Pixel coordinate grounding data
━━━━━━━━━━━━━━━━━━━━━━━━━━━━━━
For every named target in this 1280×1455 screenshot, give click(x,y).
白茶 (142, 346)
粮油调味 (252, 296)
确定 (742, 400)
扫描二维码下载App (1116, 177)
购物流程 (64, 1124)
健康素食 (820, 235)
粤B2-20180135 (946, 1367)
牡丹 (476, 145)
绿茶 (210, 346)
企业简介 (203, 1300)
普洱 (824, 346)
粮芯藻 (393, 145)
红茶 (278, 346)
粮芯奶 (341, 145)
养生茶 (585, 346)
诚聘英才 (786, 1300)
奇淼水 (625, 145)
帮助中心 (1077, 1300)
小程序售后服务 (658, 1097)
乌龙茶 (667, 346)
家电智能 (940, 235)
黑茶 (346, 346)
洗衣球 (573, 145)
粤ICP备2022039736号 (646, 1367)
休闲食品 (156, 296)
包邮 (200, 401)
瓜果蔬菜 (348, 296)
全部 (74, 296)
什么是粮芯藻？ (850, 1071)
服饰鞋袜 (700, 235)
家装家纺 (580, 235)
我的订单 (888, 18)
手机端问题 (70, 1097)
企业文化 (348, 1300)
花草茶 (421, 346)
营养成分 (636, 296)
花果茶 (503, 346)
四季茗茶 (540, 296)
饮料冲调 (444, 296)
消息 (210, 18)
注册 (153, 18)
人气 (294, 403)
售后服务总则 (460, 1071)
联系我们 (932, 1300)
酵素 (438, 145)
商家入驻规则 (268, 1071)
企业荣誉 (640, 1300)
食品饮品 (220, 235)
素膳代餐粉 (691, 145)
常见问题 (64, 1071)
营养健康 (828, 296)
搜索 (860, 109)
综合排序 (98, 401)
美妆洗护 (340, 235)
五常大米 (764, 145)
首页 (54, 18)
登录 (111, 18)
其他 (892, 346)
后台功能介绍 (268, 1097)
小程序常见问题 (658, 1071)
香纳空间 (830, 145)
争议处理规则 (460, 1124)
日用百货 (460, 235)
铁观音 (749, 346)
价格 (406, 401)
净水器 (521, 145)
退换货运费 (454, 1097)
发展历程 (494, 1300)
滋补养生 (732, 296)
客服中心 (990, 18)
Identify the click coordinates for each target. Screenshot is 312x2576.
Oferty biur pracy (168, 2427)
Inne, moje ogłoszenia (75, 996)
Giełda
━━━━━━━━━━━━━━━━━━━━━━━━━━━━━━
> **Work to be completed**
Proceeding from the line containing "白茶 (142, 346)" through the line containing "洗衣球 (573, 145)", transcribe the lines above exactly, both end lines included.

> **Exercise result**
白茶 (142, 346)
粮油调味 (252, 296)
确定 (742, 400)
扫描二维码下载App (1116, 177)
购物流程 (64, 1124)
健康素食 (820, 235)
粤B2-20180135 (946, 1367)
牡丹 (476, 145)
绿茶 (210, 346)
企业简介 (203, 1300)
普洱 (824, 346)
粮芯藻 (393, 145)
红茶 (278, 346)
粮芯奶 (341, 145)
养生茶 (585, 346)
诚聘英才 (786, 1300)
奇淼水 (625, 145)
帮助中心 (1077, 1300)
小程序售后服务 (658, 1097)
乌龙茶 (667, 346)
家电智能 (940, 235)
黑茶 (346, 346)
洗衣球 (573, 145)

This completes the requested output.